In the Stanford study we learnt that the effects on children’s self-efficacy came from family, peers and school in that order. And whilst Silicon Valley may be tackling the ‘school’ issue via projects like AltSchool, Musk’s Ad Astra and the Thiel Fellowship, we must individually and globally think of a way  to inspire those children which these projects can’t reach. We should fear for those children in narrow-minded schools being taught their supposed place in the world, confirmed to them by their parents and peers. That’s millions, if not billions, of children, when we consider present and future. Those children and what they believe they are capable of achieving, dramatically affect what our future world will look like. If the goal of humanity is a flourishing world, then we need adults capable of manifesting and building it. We need confident adults, who are able to speculate over problems and be knowledgeable of the methodology and tools to solve issues. And for that, we need to start at first-principles. We need to inspire and raise confident children. It can range from individually taking the chance of respecting children a little bit more than we’re used to, whether they are in our families or not. It could be speaking up about our children’s current education systems, knowing that have a direct role in defining the future state of our societies. It could be just simply recognizing how much the development of young mindsets will determine what they as a generation can achieve.

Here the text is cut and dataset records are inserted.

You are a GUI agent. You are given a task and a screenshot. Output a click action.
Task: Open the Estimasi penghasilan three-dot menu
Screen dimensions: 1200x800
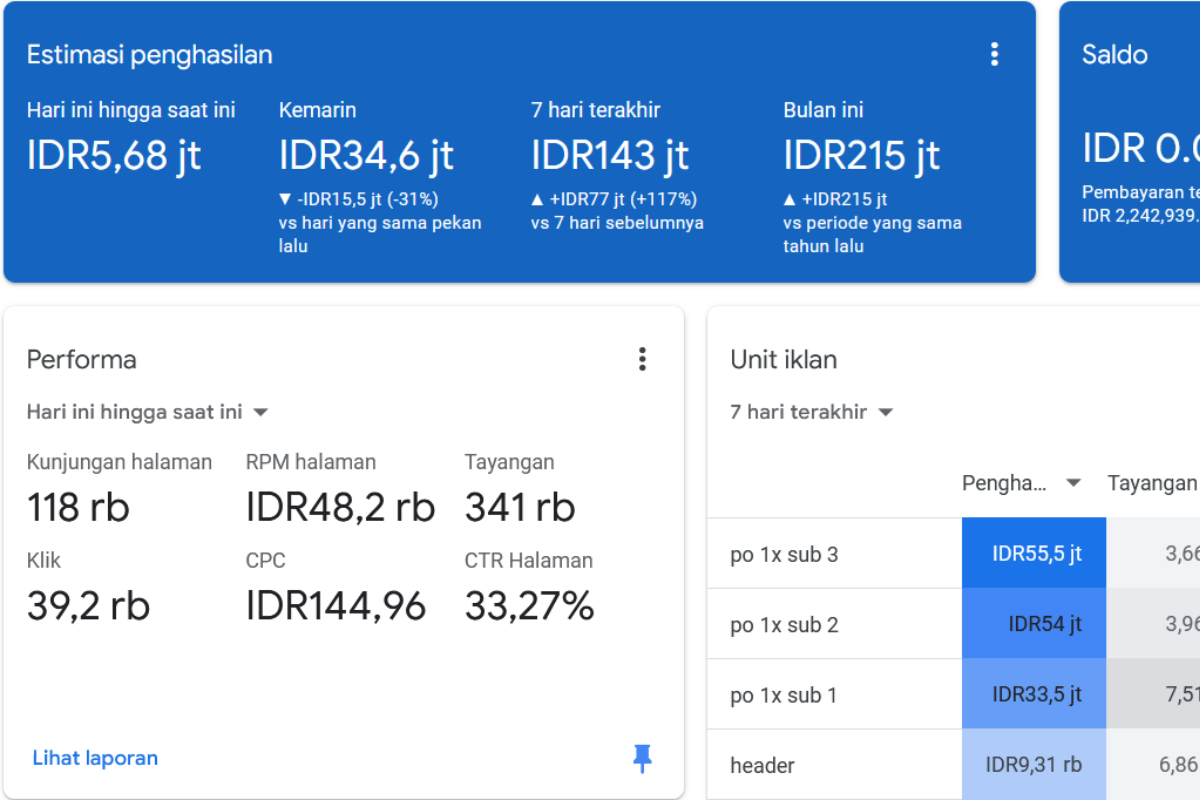point(994,54)

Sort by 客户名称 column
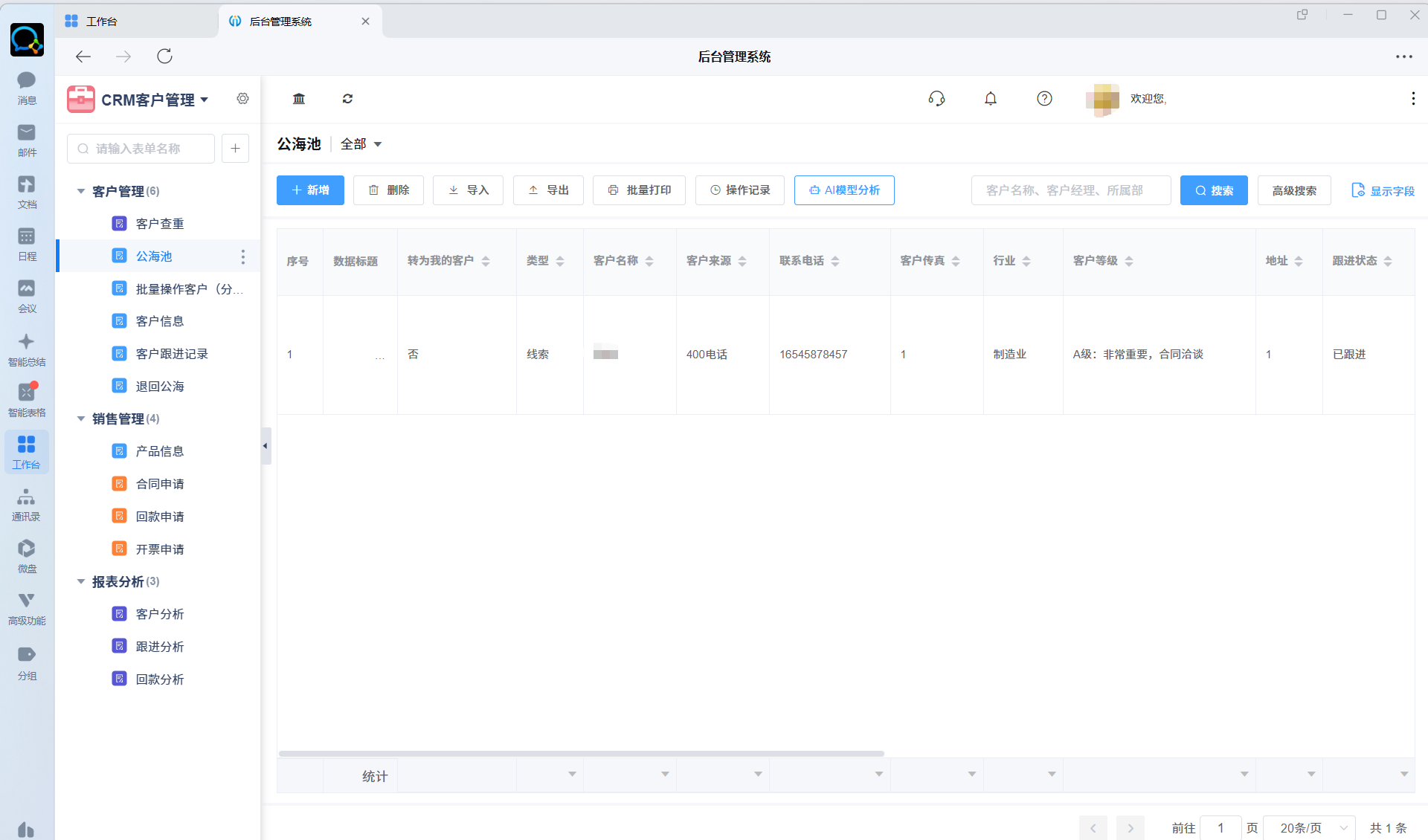649,261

Silicon Valley may appear to be the playground for the youth, but globally we need to rethink how we treat and prepare our young adults. We must equip them with important tools, such as learning to code. We need to rethink our TV series and our magazines that we feed our children with, the advertisements that push them to be consumers from an early age. We need to think about our words, our sentiments, our levels of enthusiasm towards their opportunities, even if we are cynical about our own experiences. A playground is defined as ‘a place where a particular group of people choose to enjoy themselves’.  Surely this planet should be a playground for both adults and children. The Silicon Valley mindset would refute that limitation, because the entire cosmos could be ours.  We don’t really know how big this playground could get ,but it’s up to each of us, individually, to inspire ourselves and each other to play Ad Astra.